The topical question of directors’ liability for payment of unlawful dividends continues to be controversial with conflicting decisions and views to whether the liability should be strict or fault-based. The most recent High Court decision of Burnden Holdings (UK) Limited v Fielding  EWHC 1566 (Ch) will therefore be of interest to directors, insolvency officeholders and auditors alike.
The case addressed the question of whether directors had any liability for dividends which had been declared based on incorrect accounts where the directors were unaware of the relevant facts.

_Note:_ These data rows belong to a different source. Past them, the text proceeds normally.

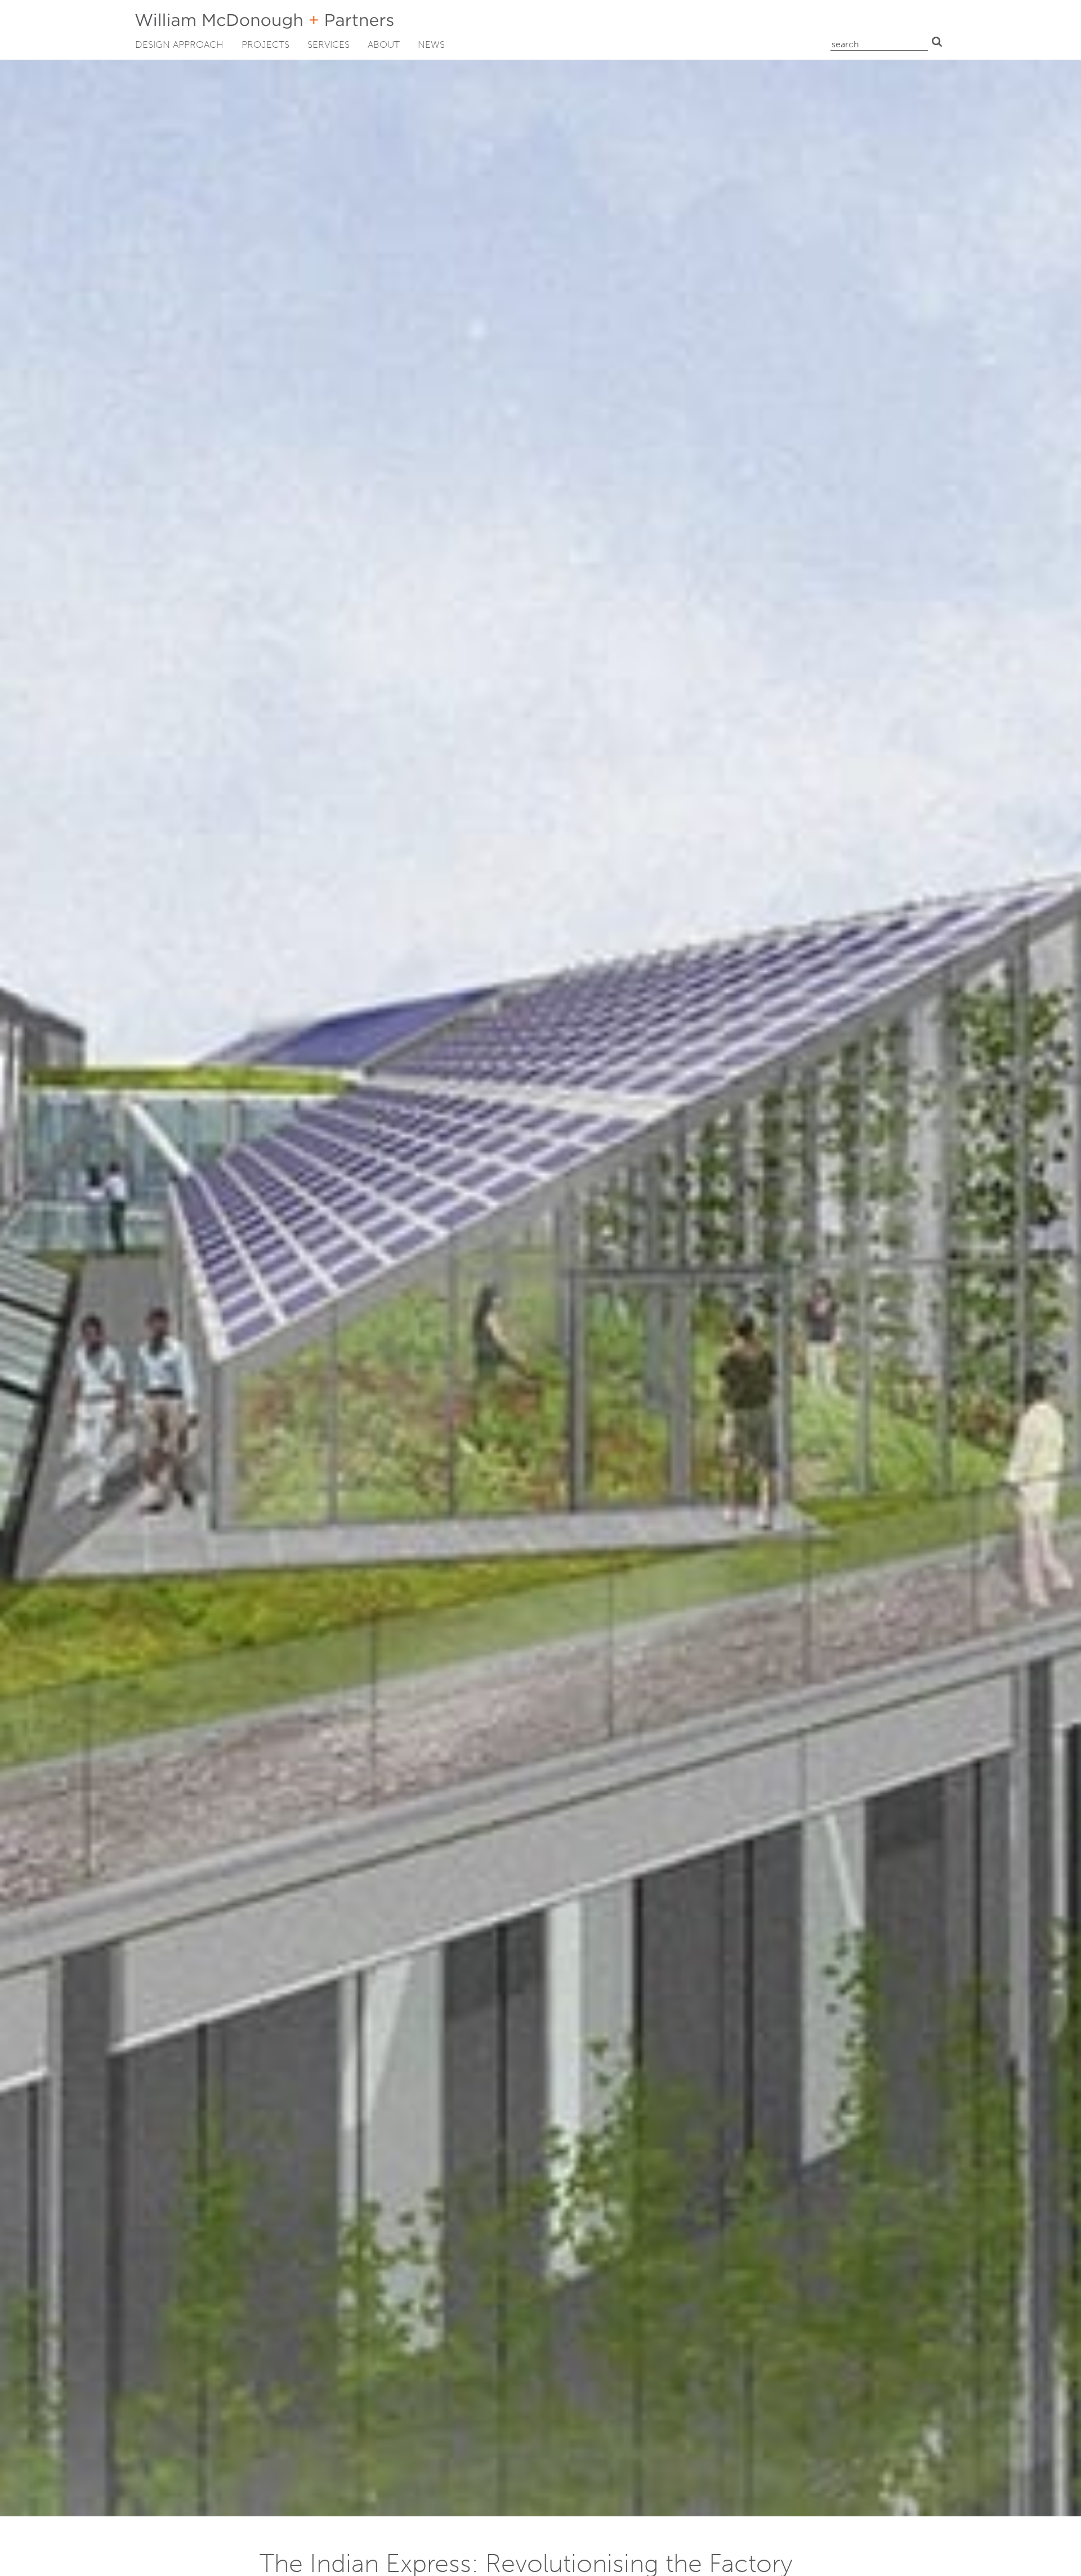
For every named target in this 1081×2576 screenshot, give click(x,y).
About (384, 44)
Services (328, 44)
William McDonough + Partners (264, 21)
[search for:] (879, 42)
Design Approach (179, 44)
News (431, 44)
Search (937, 42)
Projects (265, 44)
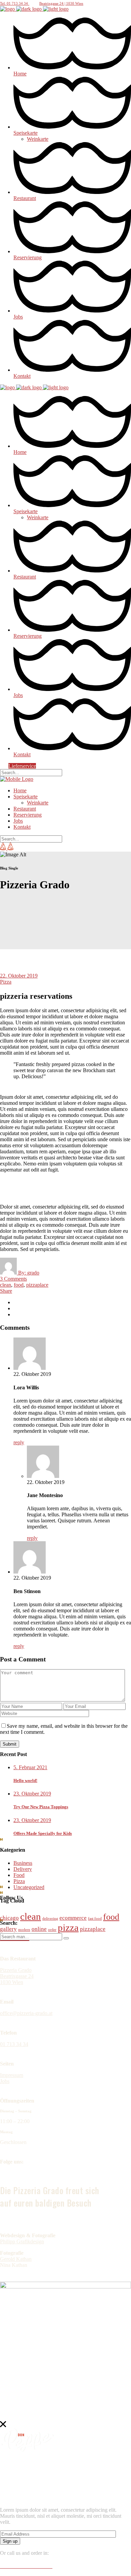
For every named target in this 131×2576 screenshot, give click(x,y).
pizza (68, 1927)
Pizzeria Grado (16, 1970)
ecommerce (73, 1918)
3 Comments (13, 1279)
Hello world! (25, 1780)
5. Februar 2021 (30, 1767)
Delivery (22, 1869)
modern (24, 1929)
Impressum (11, 2075)
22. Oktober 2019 (19, 976)
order (52, 1929)
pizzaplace (37, 1285)
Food (19, 1875)
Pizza (5, 982)
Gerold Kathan (16, 2259)
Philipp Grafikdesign (22, 2241)
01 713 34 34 (14, 2044)
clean (5, 1285)
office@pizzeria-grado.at (26, 2013)
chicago (9, 1918)
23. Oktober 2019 (32, 1793)
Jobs (4, 2081)
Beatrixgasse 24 (17, 1976)
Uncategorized (28, 1887)
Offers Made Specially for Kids (42, 1833)
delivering (50, 1918)
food (19, 1285)
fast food (95, 1918)
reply (18, 1442)
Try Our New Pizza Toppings (40, 1806)
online (39, 1929)
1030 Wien (11, 1982)
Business (22, 1863)
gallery (8, 1929)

A distribution made other than in accordance with the relevant provisions of the Companies Act 2006 is unlawful. Whilst the Act explicitly provides a right for the company to seek repayment from a shareholder in circumstances where the shareholder knew or had reasonable grounds for believing the distribution was unlawful, it is silent on the explicit question of directors’ liability in those circumstances and there have been conflicting decisions on when directors should be held to be liable.

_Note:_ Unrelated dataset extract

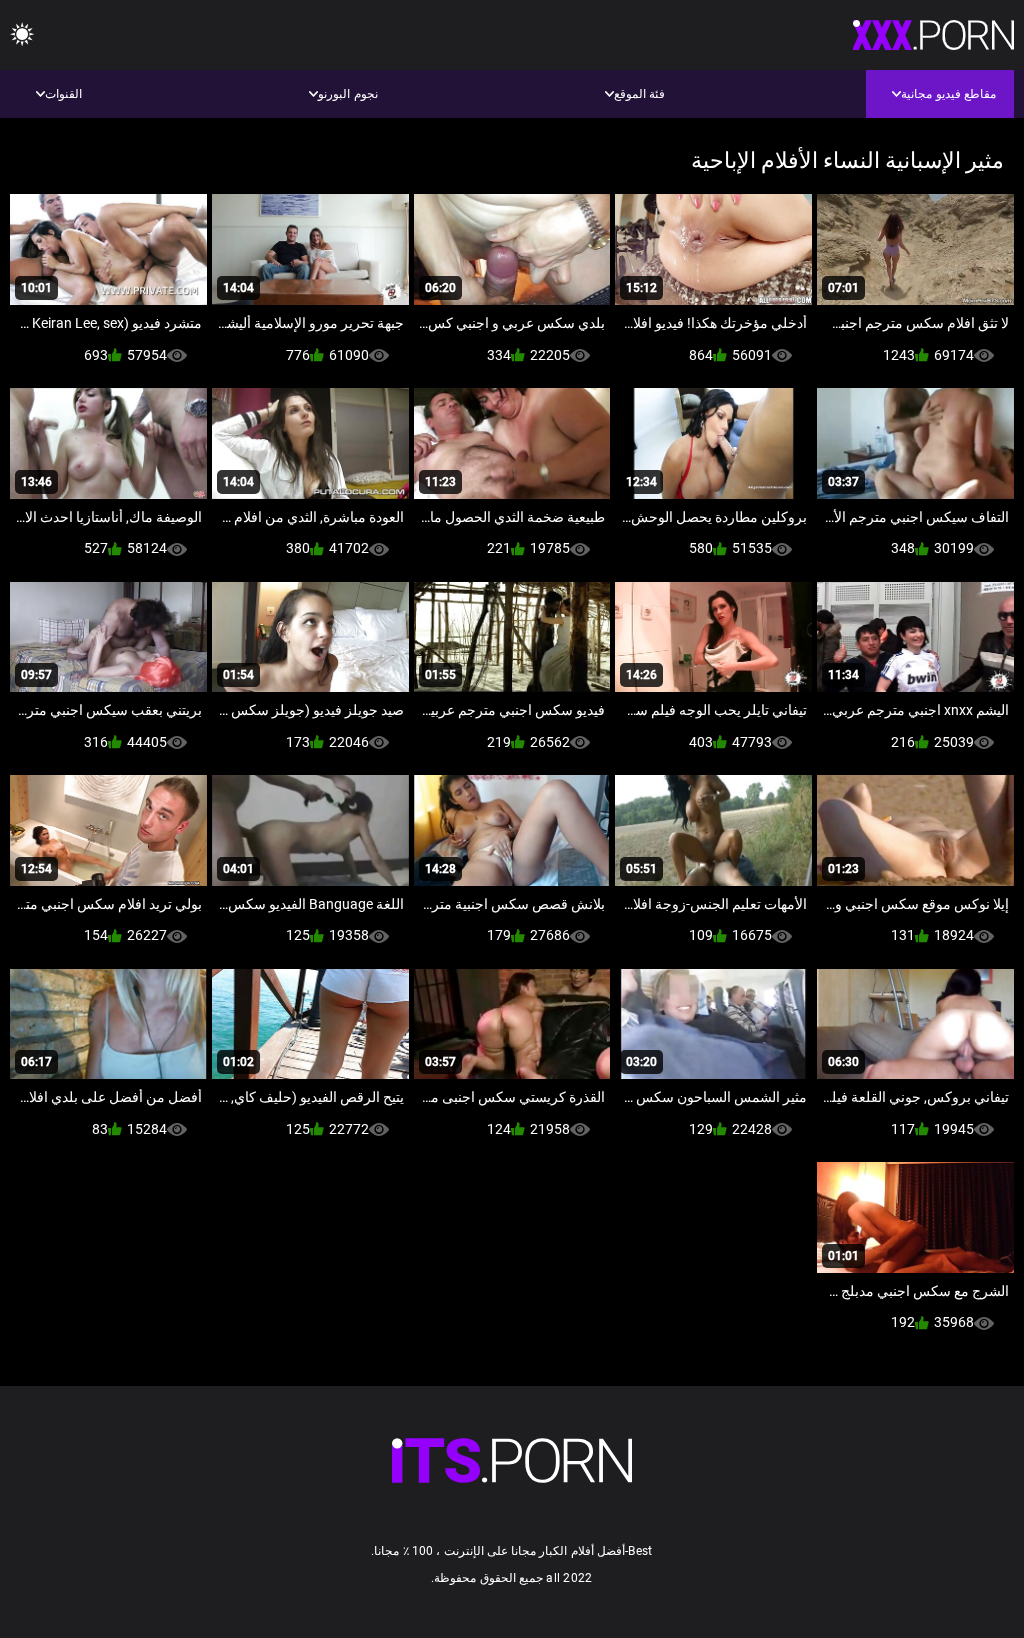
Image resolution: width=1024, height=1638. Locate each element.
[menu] (22, 35)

In Burnden, it was argued by the company and its liquidator that certain assets had been over-valued or mis-described in the accounts with the result that dividends paid to the husband and wife majority shareholders, both of whom were also directors, were unlawful. It was further argued that as directors the couple were personally liable for distributing the company’s assets in breach of the Act.

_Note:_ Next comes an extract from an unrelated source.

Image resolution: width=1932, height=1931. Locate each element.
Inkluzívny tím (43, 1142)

Mr Justice Zacaroli provided a very useful review of the case law which has built up over the last 150 years and held that on the facts the couple were not liable in their capacity as directors because they were not at fault in that they had taken reasonable care, including by appointing and relying upon appropriate professionals (accountancy advisers and the company’s finance director) when securing the preparation of the accounts and calculating distributable profits.
The take away from this case is that bringing claims against directors will inevitably be more difficult because of the need to establish fault on their part. It may in turn divert more attention to any professional preparing the accounts.